-- Instructions to follow --
From the line bearing "The height and width of the screenshot is (459, 885)." down to the final line of the records below, give every line again exactly and add nothing.

-- Input material --
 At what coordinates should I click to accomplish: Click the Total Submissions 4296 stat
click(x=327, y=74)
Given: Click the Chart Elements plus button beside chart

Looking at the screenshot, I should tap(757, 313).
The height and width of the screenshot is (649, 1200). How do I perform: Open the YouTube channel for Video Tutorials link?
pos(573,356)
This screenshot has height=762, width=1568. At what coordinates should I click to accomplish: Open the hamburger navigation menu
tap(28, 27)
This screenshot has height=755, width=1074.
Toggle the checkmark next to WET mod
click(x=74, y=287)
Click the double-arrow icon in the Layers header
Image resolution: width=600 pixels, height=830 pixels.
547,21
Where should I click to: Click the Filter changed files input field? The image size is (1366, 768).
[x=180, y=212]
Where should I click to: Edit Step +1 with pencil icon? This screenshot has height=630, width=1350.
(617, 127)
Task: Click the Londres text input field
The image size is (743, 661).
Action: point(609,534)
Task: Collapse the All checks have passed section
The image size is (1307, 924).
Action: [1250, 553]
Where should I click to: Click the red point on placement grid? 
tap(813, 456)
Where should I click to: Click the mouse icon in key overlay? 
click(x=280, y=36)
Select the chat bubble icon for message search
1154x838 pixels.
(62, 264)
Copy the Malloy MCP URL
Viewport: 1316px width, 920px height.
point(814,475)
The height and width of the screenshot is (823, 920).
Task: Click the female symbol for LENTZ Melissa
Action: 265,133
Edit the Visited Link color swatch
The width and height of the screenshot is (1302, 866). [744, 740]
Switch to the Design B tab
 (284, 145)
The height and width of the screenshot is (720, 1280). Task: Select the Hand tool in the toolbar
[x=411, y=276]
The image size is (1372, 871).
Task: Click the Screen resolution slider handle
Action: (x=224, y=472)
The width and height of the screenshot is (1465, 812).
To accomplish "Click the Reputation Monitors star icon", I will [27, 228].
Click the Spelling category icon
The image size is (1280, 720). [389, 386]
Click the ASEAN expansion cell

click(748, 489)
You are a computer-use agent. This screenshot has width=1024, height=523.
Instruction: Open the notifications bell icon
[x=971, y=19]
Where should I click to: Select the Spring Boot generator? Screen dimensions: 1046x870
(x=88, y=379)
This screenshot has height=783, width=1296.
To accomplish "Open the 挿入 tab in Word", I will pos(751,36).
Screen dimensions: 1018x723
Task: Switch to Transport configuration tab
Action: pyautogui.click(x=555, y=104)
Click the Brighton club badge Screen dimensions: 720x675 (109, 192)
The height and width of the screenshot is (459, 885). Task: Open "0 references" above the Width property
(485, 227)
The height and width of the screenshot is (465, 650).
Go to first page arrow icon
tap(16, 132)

-- Worked solution --
The height and width of the screenshot is (459, 885). Task: Open "0 references" above the Width property
(485, 227)
The height and width of the screenshot is (465, 650).
Go to first page arrow icon
tap(16, 132)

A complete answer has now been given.